▶ _EXERCISE INSTRUCTIONS_
Could you write out the records below exactly as they appear?

▶ _MATERIAL FOR THIS TASK_

==*==

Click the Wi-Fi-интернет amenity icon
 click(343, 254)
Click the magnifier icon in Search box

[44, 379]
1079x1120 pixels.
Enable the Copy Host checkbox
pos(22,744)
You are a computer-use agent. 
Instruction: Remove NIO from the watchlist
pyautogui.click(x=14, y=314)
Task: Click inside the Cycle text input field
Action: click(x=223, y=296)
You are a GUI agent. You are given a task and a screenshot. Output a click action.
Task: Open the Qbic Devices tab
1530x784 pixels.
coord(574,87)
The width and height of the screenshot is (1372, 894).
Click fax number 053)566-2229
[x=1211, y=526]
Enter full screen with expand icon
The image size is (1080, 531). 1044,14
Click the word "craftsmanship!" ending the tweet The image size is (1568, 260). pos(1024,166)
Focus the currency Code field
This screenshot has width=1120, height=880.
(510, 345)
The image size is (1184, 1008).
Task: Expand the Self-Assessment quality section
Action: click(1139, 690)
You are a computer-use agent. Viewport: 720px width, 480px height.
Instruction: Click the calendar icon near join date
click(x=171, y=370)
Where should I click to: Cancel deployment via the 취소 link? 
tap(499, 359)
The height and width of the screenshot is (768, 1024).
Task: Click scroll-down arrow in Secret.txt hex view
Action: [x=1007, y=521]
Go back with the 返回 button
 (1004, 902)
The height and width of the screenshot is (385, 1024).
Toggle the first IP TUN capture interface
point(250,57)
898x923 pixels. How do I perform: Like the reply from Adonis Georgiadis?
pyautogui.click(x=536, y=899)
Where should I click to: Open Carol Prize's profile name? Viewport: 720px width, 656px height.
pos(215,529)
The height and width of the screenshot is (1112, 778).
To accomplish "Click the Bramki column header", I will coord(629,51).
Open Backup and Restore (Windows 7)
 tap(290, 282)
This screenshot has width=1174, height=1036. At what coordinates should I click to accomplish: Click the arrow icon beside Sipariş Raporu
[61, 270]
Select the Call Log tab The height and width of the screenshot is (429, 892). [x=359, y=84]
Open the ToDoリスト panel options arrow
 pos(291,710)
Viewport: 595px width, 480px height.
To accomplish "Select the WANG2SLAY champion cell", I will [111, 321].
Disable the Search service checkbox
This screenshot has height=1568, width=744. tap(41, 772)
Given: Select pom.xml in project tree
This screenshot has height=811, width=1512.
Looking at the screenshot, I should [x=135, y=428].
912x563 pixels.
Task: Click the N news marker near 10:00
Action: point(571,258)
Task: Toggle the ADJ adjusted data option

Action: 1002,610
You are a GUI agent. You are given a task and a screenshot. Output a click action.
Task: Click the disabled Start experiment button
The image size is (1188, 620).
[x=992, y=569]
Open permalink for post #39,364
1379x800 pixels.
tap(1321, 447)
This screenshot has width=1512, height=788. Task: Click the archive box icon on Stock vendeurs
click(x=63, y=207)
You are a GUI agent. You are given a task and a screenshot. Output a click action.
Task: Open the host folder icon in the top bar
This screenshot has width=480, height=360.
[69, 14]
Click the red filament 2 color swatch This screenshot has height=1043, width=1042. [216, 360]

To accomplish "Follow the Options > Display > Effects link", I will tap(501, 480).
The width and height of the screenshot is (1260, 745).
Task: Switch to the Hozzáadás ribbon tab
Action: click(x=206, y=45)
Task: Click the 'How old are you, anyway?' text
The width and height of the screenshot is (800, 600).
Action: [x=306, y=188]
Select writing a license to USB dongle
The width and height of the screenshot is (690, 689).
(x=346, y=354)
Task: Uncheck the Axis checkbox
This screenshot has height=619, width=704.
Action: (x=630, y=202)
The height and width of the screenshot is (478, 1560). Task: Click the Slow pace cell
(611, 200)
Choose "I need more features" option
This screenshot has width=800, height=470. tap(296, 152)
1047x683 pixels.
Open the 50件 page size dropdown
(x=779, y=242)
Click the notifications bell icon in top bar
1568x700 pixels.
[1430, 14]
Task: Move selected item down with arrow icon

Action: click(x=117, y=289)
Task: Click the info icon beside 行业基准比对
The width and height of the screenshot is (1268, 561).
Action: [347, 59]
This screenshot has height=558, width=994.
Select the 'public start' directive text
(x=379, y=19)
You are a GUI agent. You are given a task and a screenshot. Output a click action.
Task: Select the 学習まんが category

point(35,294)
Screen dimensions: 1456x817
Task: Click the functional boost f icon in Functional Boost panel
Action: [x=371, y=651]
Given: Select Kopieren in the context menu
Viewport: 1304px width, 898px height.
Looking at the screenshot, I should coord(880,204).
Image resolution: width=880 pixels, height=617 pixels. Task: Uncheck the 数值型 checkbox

==*==

▶ _RESULT OF THIS EXERCISE_
Click the Wi-Fi-интернет amenity icon
 click(343, 254)
Click the magnifier icon in Search box

[44, 379]
1079x1120 pixels.
Enable the Copy Host checkbox
pos(22,744)
You are a computer-use agent. 
Instruction: Remove NIO from the watchlist
pyautogui.click(x=14, y=314)
Task: Click inside the Cycle text input field
Action: click(x=223, y=296)
You are a GUI agent. You are given a task and a screenshot. Output a click action.
Task: Open the Qbic Devices tab
1530x784 pixels.
coord(574,87)
The width and height of the screenshot is (1372, 894).
Click fax number 053)566-2229
[x=1211, y=526]
Enter full screen with expand icon
The image size is (1080, 531). 1044,14
Click the word "craftsmanship!" ending the tweet The image size is (1568, 260). pos(1024,166)
Focus the currency Code field
This screenshot has width=1120, height=880.
(510, 345)
The image size is (1184, 1008).
Task: Expand the Self-Assessment quality section
Action: click(1139, 690)
You are a computer-use agent. Viewport: 720px width, 480px height.
Instruction: Click the calendar icon near join date
click(x=171, y=370)
Where should I click to: Cancel deployment via the 취소 link? 
tap(499, 359)
The height and width of the screenshot is (768, 1024).
Task: Click scroll-down arrow in Secret.txt hex view
Action: [x=1007, y=521]
Go back with the 返回 button
 (1004, 902)
The height and width of the screenshot is (385, 1024).
Toggle the first IP TUN capture interface
point(250,57)
898x923 pixels. How do I perform: Like the reply from Adonis Georgiadis?
pyautogui.click(x=536, y=899)
Where should I click to: Open Carol Prize's profile name? Viewport: 720px width, 656px height.
pos(215,529)
The height and width of the screenshot is (1112, 778).
To accomplish "Click the Bramki column header", I will coord(629,51).
Open Backup and Restore (Windows 7)
 tap(290, 282)
This screenshot has width=1174, height=1036. At what coordinates should I click to accomplish: Click the arrow icon beside Sipariş Raporu
[61, 270]
Select the Call Log tab The height and width of the screenshot is (429, 892). [x=359, y=84]
Open the ToDoリスト panel options arrow
 pos(291,710)
Viewport: 595px width, 480px height.
To accomplish "Select the WANG2SLAY champion cell", I will [111, 321].
Disable the Search service checkbox
This screenshot has height=1568, width=744. tap(41, 772)
Given: Select pom.xml in project tree
This screenshot has height=811, width=1512.
Looking at the screenshot, I should [x=135, y=428].
912x563 pixels.
Task: Click the N news marker near 10:00
Action: point(571,258)
Task: Toggle the ADJ adjusted data option

Action: 1002,610
You are a GUI agent. You are given a task and a screenshot. Output a click action.
Task: Click the disabled Start experiment button
The image size is (1188, 620).
[x=992, y=569]
Open permalink for post #39,364
1379x800 pixels.
tap(1321, 447)
This screenshot has width=1512, height=788. Task: Click the archive box icon on Stock vendeurs
click(x=63, y=207)
You are a GUI agent. You are given a task and a screenshot. Output a click action.
Task: Open the host folder icon in the top bar
This screenshot has width=480, height=360.
[69, 14]
Click the red filament 2 color swatch This screenshot has height=1043, width=1042. [216, 360]

To accomplish "Follow the Options > Display > Effects link", I will tap(501, 480).
The width and height of the screenshot is (1260, 745).
Task: Switch to the Hozzáadás ribbon tab
Action: click(x=206, y=45)
Task: Click the 'How old are you, anyway?' text
The width and height of the screenshot is (800, 600).
Action: [x=306, y=188]
Select writing a license to USB dongle
The width and height of the screenshot is (690, 689).
(x=346, y=354)
Task: Uncheck the Axis checkbox
This screenshot has height=619, width=704.
Action: (x=630, y=202)
The height and width of the screenshot is (478, 1560). Task: Click the Slow pace cell
(611, 200)
Choose "I need more features" option
This screenshot has width=800, height=470. tap(296, 152)
1047x683 pixels.
Open the 50件 page size dropdown
(x=779, y=242)
Click the notifications bell icon in top bar
1568x700 pixels.
[1430, 14]
Task: Move selected item down with arrow icon

Action: click(x=117, y=289)
Task: Click the info icon beside 行业基准比对
The width and height of the screenshot is (1268, 561).
Action: [347, 59]
This screenshot has height=558, width=994.
Select the 'public start' directive text
(x=379, y=19)
You are a GUI agent. You are given a task and a screenshot. Output a click action.
Task: Select the 学習まんが category

point(35,294)
Screen dimensions: 1456x817
Task: Click the functional boost f icon in Functional Boost panel
Action: [x=371, y=651]
Given: Select Kopieren in the context menu
Viewport: 1304px width, 898px height.
Looking at the screenshot, I should coord(880,204).
Image resolution: width=880 pixels, height=617 pixels. Task: Uncheck the 数值型 checkbox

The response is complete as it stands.